Title Description
Xiao Ming to go to a national tour. The country has # N N cities, numbered 1 of 1 to N N, and there are M M roads connected, Xiao Ming ready to depart from one of the cities, and only go east city i stopped.
So he needs to select a city first to arrive, and to develop a route to the city i is the end, so that in addition to the first city, every city east of the city in front of a line on the line, and to meet this premise also want to visit city as much as possible.

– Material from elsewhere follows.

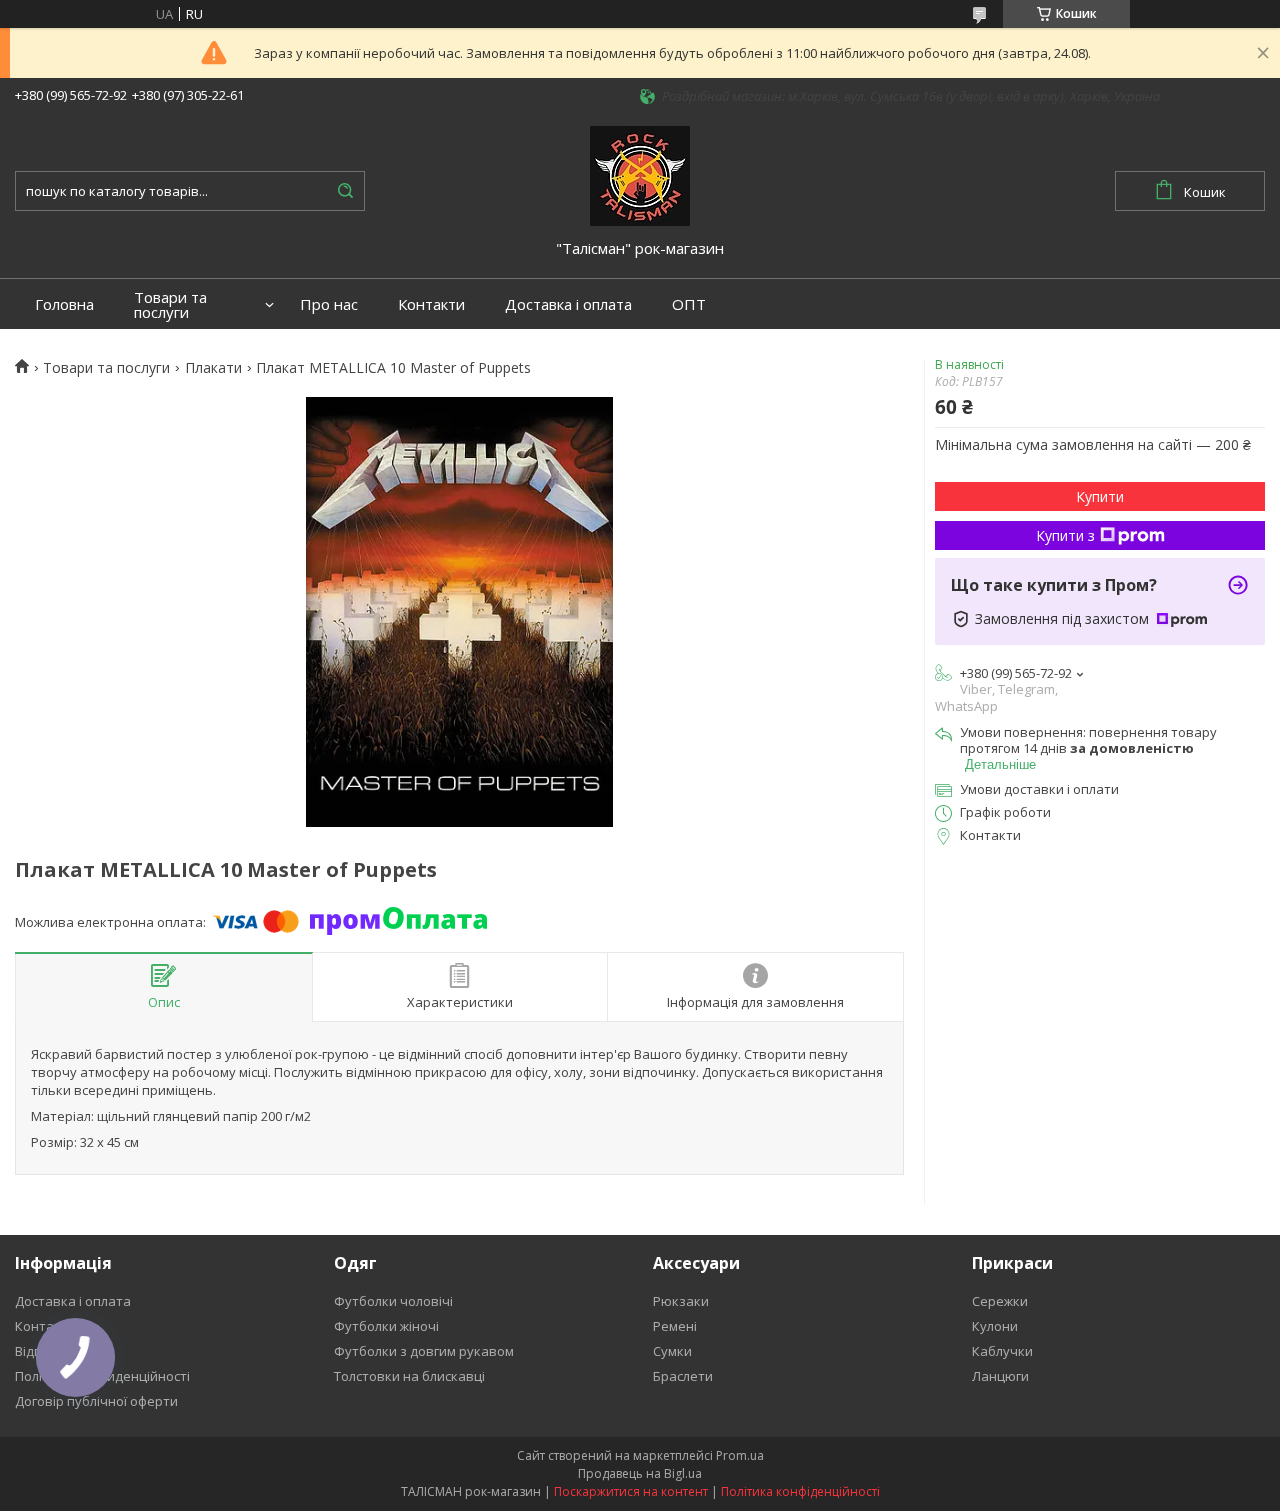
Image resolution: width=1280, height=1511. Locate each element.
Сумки (672, 1351)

Now, you only know the relative positional relationship between the two cities every road is connected, but does not know the specific location of all cities. Now for all i, you need to develop a course for Xiao Ming, and to find the city i i end at up to how many cities can tour.
Input Format
First . 1 . 1 conduct two positive integers N, M N , M.

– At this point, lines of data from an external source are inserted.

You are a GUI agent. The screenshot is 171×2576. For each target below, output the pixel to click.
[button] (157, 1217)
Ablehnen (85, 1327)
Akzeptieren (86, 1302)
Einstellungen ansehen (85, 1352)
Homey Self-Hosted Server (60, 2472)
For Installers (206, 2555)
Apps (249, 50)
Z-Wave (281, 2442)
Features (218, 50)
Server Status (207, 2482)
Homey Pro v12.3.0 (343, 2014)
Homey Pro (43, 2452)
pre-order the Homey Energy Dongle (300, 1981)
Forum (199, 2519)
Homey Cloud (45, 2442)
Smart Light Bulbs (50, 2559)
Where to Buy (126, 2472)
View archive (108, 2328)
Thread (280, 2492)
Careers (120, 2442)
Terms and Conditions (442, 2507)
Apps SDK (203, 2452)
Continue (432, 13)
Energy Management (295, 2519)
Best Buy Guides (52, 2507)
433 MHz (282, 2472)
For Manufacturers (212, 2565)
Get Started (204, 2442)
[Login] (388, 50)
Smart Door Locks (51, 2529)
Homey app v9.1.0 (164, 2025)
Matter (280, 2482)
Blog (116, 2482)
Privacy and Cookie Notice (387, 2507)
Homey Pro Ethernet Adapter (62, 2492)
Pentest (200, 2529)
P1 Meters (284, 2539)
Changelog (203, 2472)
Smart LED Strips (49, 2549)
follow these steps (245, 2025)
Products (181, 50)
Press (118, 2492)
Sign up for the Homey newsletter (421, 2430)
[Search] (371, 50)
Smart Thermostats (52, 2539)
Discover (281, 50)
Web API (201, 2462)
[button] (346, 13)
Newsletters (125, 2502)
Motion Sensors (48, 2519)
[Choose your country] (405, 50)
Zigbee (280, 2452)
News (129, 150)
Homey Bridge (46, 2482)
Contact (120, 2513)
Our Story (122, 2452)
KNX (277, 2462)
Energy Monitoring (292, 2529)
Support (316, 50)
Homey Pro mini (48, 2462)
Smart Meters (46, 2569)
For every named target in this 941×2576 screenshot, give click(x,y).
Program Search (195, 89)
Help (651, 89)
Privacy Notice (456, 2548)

Next M M rows, each row of two positive integers the X-, y the X- , y, shows there is a connection city the X- the X-urban y road y, to ensure the city the X- the X-urban y y west.
Output Format
N N line, the i i line contains a positive integer, it expressed in the first i i cities for the end of the maximum number of cities can tour.
Sample input and output
5 6 1 2 1 3 2 3 2 4 3 4 2 5
1 2 3 4 3
Description / Tips
Select all of these answers can be obtained from the city of departure 1.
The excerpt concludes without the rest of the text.